Abstract
In systemic lupus erythematosus (SLE) antiviral defenses are chronically activated, resulting in over-activity of the type I interferon (IFN) pathway. Studies in lupus-prone mice suggest that immune complexes associated with endogenous nucleic acids drive renal inflammation, a major cause of SLE-morbidity. However, the origin and nature of the extracellular nucleic acids driving inflammation in human lupus nephritis (LN) are incompletely understood.
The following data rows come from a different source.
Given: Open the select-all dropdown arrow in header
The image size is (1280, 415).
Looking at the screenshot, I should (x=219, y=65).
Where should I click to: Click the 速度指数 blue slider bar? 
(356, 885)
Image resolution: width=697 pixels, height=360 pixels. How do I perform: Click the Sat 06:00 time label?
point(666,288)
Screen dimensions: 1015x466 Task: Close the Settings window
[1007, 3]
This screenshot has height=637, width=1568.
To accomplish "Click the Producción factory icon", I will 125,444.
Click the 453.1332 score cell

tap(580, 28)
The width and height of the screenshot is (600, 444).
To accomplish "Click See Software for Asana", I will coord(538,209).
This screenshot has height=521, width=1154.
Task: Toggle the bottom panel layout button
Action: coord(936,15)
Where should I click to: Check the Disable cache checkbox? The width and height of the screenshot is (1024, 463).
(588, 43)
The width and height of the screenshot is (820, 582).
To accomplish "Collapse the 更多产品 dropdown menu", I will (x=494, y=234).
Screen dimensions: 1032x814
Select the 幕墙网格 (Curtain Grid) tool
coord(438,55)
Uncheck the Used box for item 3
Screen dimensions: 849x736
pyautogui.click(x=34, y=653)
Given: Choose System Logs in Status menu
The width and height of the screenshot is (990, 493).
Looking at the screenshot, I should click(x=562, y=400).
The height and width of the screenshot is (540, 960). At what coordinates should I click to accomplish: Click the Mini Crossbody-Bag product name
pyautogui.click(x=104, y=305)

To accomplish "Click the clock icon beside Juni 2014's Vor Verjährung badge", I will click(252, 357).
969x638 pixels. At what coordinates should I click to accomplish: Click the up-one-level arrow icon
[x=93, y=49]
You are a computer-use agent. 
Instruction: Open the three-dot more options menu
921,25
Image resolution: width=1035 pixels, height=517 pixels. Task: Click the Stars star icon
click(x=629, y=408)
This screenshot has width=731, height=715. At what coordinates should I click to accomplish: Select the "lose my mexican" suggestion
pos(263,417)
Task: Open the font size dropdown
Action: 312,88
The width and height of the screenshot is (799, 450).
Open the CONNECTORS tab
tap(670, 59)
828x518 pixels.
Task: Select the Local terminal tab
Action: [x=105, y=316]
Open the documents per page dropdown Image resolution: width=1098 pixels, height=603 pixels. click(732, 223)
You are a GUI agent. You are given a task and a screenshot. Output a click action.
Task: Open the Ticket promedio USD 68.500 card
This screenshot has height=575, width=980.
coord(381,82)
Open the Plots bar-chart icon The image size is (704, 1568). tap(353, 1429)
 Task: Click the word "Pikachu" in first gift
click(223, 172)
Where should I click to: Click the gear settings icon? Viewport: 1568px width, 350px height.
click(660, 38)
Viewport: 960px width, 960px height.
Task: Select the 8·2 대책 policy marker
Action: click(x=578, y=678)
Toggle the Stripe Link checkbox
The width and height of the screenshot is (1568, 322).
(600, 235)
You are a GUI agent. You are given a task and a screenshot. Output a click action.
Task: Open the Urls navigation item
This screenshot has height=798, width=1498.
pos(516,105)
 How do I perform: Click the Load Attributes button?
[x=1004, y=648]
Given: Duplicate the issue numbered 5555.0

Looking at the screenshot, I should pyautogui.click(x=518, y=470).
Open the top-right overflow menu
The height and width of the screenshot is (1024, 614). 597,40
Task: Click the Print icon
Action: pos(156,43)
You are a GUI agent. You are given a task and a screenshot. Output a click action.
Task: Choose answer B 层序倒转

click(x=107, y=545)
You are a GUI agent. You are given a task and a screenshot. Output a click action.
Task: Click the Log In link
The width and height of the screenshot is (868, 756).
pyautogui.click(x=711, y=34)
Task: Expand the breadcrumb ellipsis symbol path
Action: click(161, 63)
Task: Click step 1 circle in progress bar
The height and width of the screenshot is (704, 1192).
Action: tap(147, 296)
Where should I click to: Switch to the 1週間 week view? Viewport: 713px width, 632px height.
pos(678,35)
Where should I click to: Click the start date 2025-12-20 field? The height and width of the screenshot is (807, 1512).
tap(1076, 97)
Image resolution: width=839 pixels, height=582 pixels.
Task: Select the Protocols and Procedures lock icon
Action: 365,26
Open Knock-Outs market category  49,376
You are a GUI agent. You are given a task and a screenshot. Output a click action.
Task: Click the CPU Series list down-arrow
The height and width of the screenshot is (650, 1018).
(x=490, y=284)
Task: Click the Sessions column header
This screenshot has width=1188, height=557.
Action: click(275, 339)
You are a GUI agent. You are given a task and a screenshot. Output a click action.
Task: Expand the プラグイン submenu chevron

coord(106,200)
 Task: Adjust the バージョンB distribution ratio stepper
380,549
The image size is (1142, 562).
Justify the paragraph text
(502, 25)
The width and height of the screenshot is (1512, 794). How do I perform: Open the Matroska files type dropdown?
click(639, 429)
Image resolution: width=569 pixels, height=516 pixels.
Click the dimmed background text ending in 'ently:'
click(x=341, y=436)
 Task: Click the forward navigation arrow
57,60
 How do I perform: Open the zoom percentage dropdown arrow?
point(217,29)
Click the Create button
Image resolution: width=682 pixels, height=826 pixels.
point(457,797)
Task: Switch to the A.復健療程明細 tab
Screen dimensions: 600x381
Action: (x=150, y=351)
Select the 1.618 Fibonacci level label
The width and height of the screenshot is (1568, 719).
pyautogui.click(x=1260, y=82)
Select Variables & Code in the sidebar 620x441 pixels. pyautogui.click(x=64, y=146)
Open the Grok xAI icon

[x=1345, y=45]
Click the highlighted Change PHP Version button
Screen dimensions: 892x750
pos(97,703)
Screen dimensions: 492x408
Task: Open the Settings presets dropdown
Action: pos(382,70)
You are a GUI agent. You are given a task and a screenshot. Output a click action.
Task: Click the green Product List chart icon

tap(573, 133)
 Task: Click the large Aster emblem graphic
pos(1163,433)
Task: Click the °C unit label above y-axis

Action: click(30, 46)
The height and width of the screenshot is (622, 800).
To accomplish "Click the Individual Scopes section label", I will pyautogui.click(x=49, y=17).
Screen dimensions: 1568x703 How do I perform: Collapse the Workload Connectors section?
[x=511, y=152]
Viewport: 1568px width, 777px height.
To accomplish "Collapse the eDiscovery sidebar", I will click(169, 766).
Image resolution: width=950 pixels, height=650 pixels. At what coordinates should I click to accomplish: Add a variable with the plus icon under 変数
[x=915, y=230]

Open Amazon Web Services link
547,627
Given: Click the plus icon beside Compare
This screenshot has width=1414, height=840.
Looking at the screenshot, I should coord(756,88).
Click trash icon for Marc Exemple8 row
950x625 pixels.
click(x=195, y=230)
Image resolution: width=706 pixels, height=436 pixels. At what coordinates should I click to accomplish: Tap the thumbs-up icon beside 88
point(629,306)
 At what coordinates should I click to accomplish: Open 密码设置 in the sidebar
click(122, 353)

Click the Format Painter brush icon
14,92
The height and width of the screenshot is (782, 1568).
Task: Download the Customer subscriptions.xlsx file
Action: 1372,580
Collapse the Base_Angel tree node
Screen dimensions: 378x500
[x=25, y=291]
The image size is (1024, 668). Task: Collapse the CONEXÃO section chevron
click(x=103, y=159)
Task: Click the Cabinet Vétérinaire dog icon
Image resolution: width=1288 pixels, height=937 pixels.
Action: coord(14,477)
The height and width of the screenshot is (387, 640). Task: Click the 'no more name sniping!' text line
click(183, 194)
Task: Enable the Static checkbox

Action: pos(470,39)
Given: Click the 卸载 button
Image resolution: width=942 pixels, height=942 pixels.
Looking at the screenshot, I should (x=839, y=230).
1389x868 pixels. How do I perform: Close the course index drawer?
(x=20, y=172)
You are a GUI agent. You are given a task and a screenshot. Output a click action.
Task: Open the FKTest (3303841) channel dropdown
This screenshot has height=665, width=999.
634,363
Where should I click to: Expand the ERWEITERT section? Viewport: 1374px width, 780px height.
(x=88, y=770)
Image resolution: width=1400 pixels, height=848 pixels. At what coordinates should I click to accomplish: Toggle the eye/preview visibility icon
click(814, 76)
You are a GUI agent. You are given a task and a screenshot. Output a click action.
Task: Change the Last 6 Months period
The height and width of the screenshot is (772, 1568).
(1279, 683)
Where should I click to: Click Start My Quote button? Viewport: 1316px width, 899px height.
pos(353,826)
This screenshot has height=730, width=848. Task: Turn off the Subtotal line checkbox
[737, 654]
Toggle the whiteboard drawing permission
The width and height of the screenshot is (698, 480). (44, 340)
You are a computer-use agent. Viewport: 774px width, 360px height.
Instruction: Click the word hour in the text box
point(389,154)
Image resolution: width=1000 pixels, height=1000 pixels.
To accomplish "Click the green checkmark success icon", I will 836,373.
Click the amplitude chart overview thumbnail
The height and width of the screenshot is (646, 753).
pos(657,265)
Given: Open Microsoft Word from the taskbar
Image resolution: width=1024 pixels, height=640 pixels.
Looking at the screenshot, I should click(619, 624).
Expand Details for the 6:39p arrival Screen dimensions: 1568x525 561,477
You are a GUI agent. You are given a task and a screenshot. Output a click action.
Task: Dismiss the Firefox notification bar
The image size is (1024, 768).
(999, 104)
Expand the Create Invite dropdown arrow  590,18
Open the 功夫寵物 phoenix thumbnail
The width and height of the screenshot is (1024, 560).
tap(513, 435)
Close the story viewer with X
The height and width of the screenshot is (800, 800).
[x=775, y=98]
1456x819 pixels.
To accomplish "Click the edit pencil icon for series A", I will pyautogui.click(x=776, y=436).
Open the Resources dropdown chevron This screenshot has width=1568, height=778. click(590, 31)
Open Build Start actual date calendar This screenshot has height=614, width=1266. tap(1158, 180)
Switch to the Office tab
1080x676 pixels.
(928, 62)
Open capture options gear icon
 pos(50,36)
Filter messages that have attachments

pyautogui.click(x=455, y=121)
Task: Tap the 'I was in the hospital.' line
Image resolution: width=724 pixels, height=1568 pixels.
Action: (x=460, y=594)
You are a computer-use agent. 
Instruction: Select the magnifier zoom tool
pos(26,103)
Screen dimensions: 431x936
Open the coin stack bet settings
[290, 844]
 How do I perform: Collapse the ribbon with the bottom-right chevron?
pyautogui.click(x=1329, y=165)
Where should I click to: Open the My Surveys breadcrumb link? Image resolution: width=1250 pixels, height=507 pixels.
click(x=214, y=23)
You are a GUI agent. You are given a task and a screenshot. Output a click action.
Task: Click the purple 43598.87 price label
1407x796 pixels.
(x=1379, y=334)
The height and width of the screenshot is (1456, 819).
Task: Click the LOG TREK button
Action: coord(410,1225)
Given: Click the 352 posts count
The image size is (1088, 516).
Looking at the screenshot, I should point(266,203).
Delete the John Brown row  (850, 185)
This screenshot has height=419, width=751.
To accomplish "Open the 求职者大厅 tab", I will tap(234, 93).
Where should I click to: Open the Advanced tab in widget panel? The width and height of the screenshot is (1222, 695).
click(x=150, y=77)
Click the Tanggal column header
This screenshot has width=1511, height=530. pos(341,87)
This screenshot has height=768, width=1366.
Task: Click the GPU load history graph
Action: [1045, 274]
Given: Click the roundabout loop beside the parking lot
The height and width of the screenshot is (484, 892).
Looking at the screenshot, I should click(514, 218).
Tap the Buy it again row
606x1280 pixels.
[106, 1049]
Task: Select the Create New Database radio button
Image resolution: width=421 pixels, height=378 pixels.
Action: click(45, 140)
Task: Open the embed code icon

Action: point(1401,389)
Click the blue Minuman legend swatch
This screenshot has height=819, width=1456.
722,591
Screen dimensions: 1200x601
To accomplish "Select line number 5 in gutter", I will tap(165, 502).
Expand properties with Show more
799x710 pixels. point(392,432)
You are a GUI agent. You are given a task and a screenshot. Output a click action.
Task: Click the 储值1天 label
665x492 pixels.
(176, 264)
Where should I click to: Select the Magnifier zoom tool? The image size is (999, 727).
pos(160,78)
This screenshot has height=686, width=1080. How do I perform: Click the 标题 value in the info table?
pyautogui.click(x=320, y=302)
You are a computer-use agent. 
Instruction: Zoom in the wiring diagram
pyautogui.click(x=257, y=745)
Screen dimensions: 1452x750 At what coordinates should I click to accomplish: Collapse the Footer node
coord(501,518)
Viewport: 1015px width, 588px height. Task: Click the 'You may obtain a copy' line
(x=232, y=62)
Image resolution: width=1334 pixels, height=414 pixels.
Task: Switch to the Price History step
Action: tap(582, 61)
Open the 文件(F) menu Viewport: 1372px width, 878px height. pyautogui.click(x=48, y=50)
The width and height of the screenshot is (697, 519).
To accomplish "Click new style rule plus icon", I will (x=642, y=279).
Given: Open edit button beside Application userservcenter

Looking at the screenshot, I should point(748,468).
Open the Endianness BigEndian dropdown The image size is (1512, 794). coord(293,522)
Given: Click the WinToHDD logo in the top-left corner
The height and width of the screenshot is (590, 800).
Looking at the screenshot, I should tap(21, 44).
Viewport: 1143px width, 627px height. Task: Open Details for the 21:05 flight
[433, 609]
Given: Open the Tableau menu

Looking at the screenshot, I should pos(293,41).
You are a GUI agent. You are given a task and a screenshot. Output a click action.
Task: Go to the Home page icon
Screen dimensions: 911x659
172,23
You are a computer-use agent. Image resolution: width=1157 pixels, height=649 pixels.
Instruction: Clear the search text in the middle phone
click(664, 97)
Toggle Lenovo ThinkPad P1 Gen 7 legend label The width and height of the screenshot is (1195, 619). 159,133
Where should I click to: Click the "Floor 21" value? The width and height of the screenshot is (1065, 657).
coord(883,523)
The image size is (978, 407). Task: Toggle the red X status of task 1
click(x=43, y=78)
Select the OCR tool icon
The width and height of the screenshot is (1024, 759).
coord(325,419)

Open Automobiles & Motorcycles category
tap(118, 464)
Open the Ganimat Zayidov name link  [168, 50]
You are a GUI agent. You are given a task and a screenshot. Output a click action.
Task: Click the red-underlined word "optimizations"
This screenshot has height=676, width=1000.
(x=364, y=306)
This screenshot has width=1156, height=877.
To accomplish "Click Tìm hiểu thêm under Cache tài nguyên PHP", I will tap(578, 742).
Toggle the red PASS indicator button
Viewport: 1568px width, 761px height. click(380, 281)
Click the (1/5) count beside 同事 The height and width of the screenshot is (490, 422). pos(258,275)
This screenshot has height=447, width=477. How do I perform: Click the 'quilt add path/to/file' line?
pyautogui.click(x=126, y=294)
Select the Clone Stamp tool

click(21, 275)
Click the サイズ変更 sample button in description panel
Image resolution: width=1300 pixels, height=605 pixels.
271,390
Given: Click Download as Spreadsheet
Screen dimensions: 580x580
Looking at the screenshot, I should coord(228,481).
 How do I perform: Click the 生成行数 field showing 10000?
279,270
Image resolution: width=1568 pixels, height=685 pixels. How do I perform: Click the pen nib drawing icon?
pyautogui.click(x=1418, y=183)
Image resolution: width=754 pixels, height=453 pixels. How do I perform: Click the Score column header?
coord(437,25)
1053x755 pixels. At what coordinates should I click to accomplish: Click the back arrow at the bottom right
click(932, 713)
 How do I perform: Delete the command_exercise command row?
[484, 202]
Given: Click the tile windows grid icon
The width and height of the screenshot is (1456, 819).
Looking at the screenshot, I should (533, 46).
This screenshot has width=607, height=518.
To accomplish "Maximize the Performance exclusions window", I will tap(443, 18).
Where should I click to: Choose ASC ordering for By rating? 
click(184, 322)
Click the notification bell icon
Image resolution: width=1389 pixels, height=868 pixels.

Here we provide evidence that extracellular vesicles (EVs) can deliver a pro-inflammatory small RNA cargo into renal tubular epithelial cells (TECs). In situ RNA hybridization for Epstein-Barr virus (EBV)-encoded small RNAs (EBER-ISH) on LN tissue biopsies revealed atypical EBER localization in the cytoplasm of TECs. Stem-loop RT-PCR confirmed the presence of intact 167nt EBV-EBER1 RNA in LN tissues while EBV-DNA was virtually undetectable, arguing against EBV-infected (B) cells as an explanation for EBER1 detection. We hypothesised that cell-free EBER1 in circulation enters the renal tubular epithelium in predisposed individuals. We detected extracellular vesicle (EV) associated EBER1 in SLE patient sera but not in healthy and disease controls. We determined primary TEC express phosphatidylserine (PS) receptors, most notably Kidney-injury molecue-1 (KIM1), that support endocytosis of EBER1-loaded EVs. Purified EVs from EBV-infected B cells trigger an interferon stimulated gene expression (ISG) signature in TEC that is also expressed in LN tissues, but absent in renal disease control tissues. Immunohostochemstry further reveals TLR3 and KIM-1 protein expression in the renal epithelium of LN tissues. Importantly, hydroxychloroquine and Toll-like receptor-3 (TLR3) blockade inhibit EBER1-induced pro-inflammatory cytokine (IL-6 and TNFa) production in primary TECs. We propose that PS-mediated EV uptake by TECs and TLR3-mediated recognition of EBER1 induces pro-inflammatory cytokine expression may aggravate renal inflammation in human SLE. Our findings support the rationale for therapeutic blockade of TLR signalling in LN patients. Taken together our observations provide the first evidence that EBV infection and EVs are linked to the pathogenesis of LN and confirm that EBV as a model for studying EV-mediated cell-cell. Our results support the model of exosome-mediated tubulointerstitial communication and inflammation and agree with the observation that systemic pro-inflammatory EVs target specific cell types in target organs.